Photo Credit: Konner Brewer
Everyone knows Konner Brewer as a positive student and star swimmer that can brighten anyone’s day with just her smile. Behind that smile, however, Konner deals with something everyday that is much more challenging: Type 1 Diabetes. Type 1 Diabetes has nothing to do with an unhealthy diet (Type 2 Diabetes) but everything to do with a failing pancreas. When the pancreas stops producing insulin, vital to balancing blood sugar, a person can experience lethargy, dizziness, headaches and much more due to a spike or drop in blood sugar. In order to rebalance the blood sugar, a person with Type 1 Diabetes must manually test their blood sugar and inject themselves with the correct amount of insulin. Konner has been taking insulin shots since she was eleven. Luckily, she now has a device called a pump that administers the correct amount of insulin when needed. Still, a pump does not solve all of a diabetic’s problems. Regular tests of blood sugar are still needed and sometimes Konner has to sit out a swim practice because her blood sugar is too low. Despite the challenges that diabetes brings, Konner uses this opportunity to make a difference. Konner regularly participates in various diabetic charities and nonprofit organizations. She even spoke at a diabetes conference in Kansas City. I had a chance to catch her before she headed to a swim meet to talk about her involvement with the diabetic community.

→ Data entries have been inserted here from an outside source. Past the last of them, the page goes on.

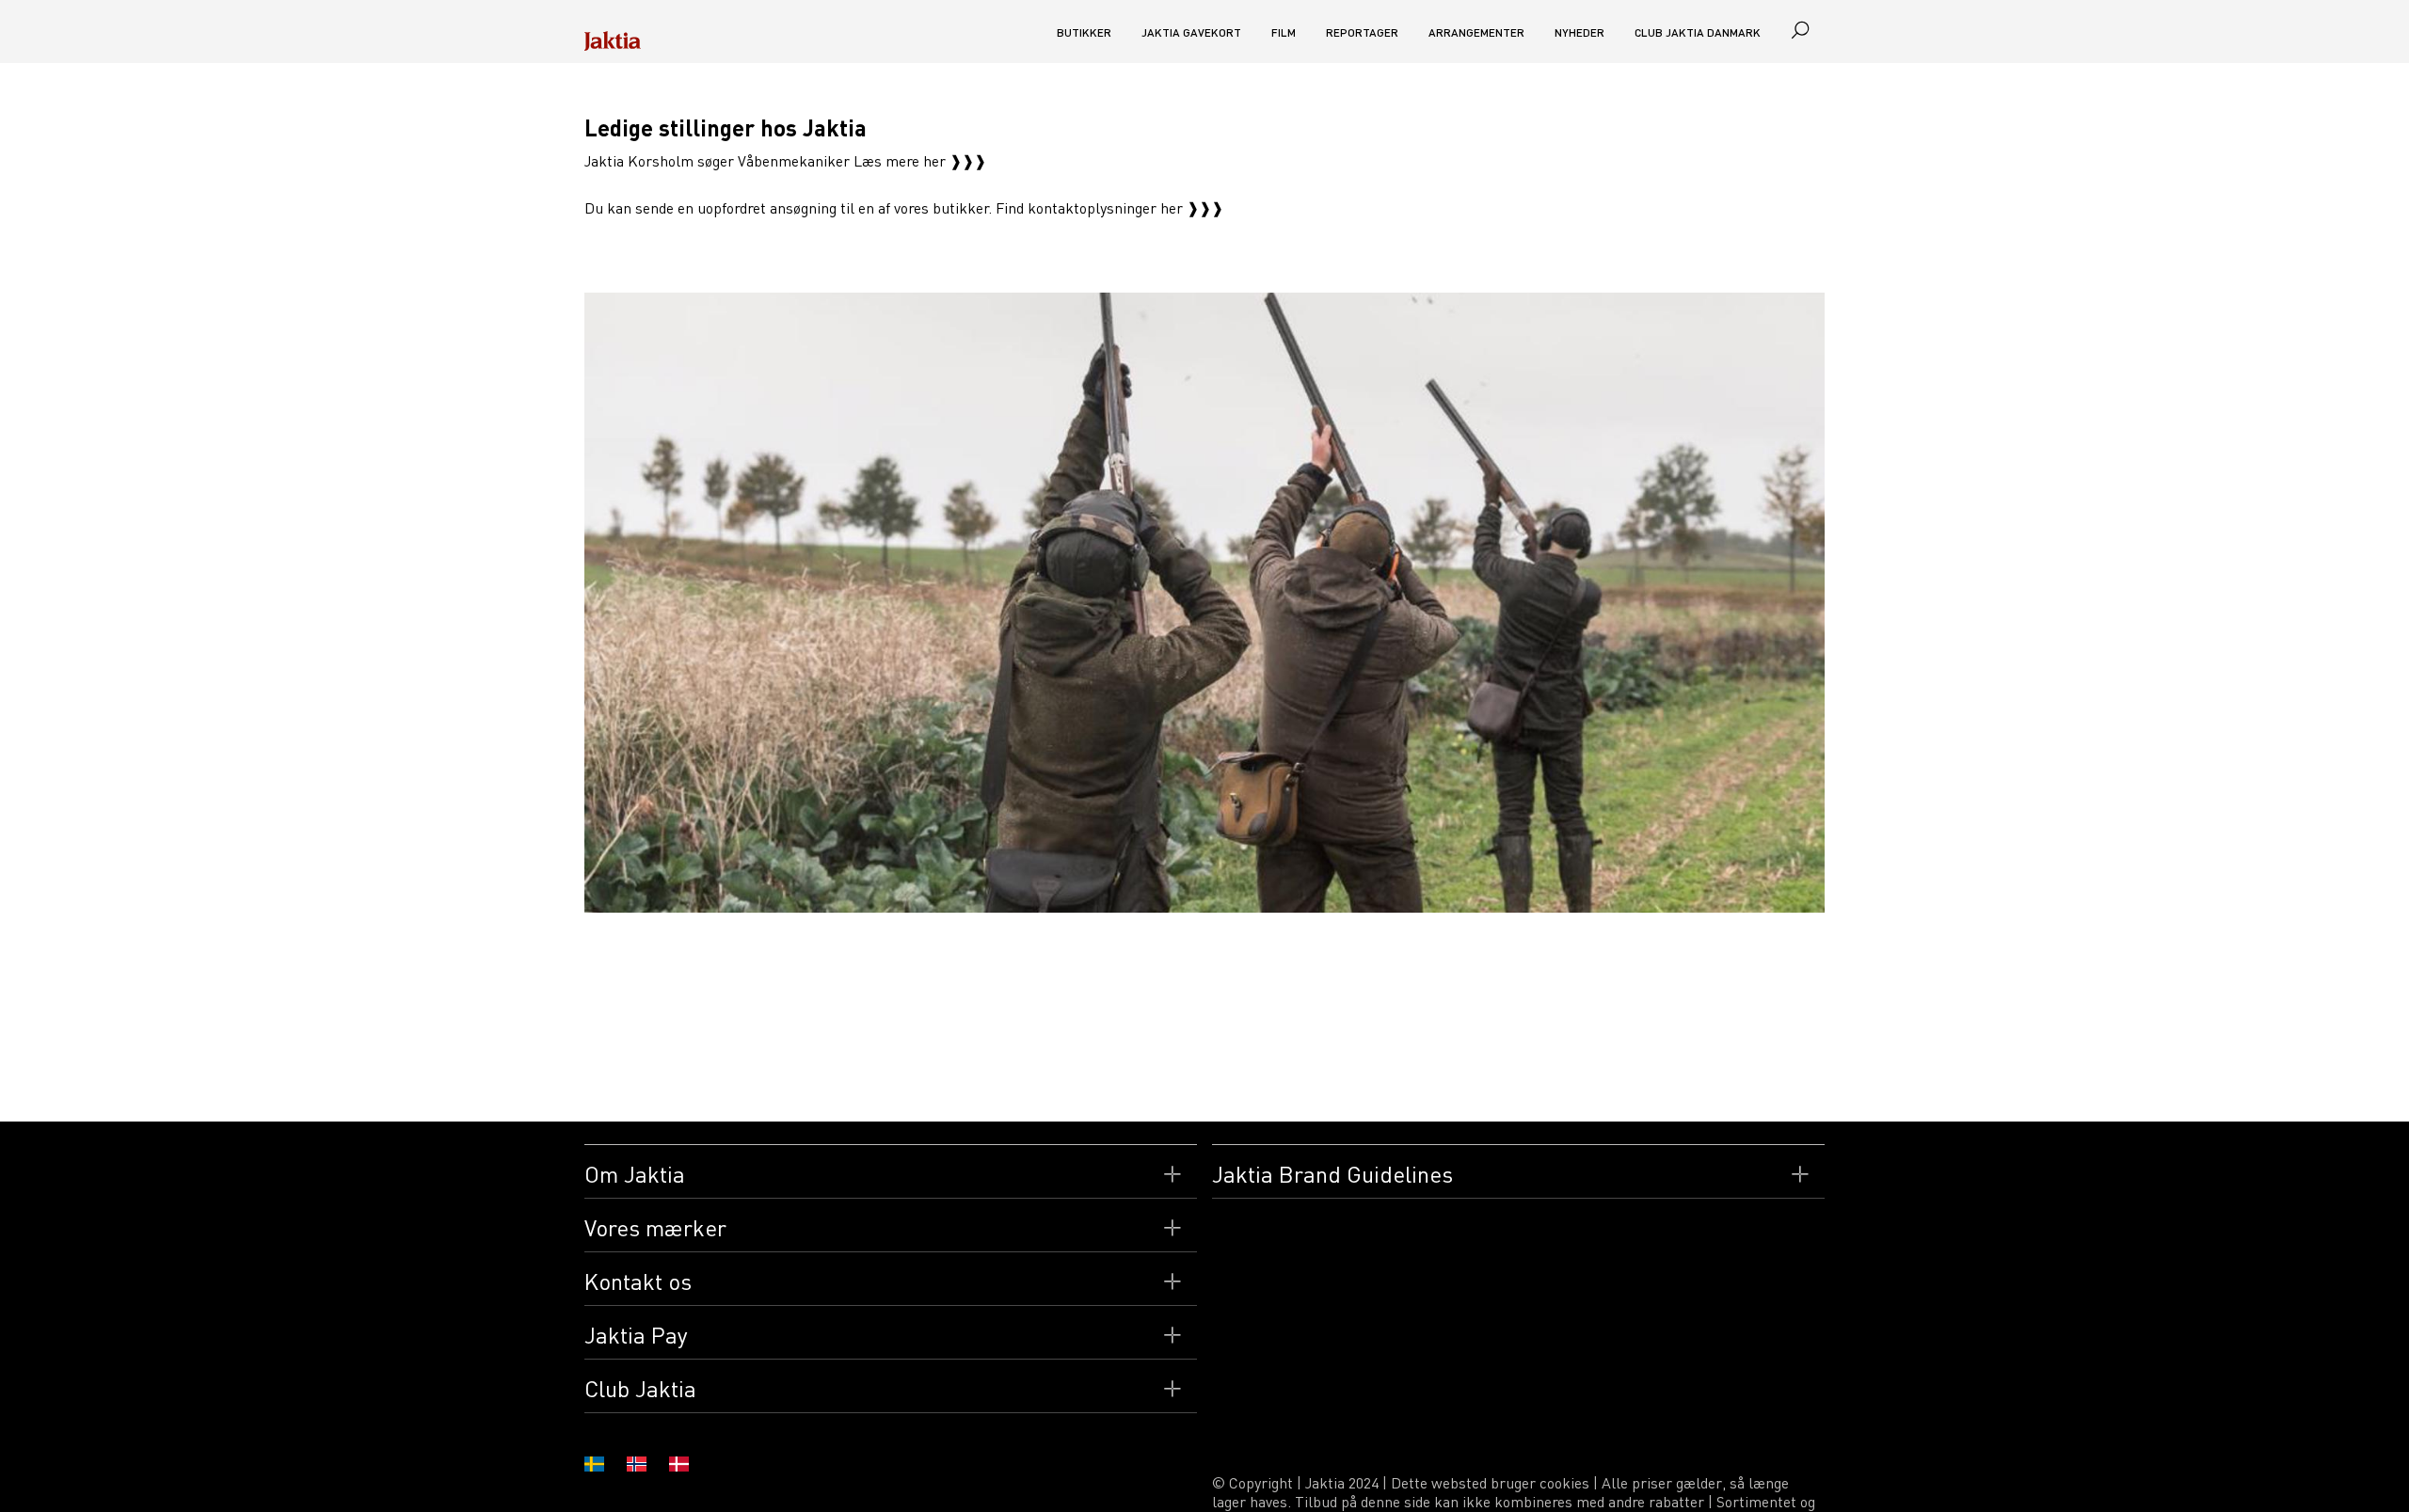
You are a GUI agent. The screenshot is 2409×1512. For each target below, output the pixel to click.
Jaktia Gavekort (1191, 32)
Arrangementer (1476, 32)
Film (1283, 32)
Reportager (1362, 32)
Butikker (1084, 32)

ACHONA: Hi Konner! Thanks for letting me talk with you!
KB: No problem!
ACHONA: So what exactly is Type 1 diabetes? How did you get it?
KB: Type 1 Diabetes is a disease where your pancreas stops producing the insulin needed to carry sugar out of a persons blood stream. This means my pancreas has gone on strike….forever. They still do not know what causes a person to have Type 1 Diabetes. I guess I’m just lucky.
ACHONA: How do you handle it?
KB: I handle it with a sense of humor and knowing that it is now a part of my life that is not going to change so I might as well make the best of it. Diabetes really isn’t all that bad; it’s just a nuisance. It is completely manageable as long as I’m responsible about checking my blood sugar and living a healthy lifestyle.
ACHONA: How are you involved in the diabetic community?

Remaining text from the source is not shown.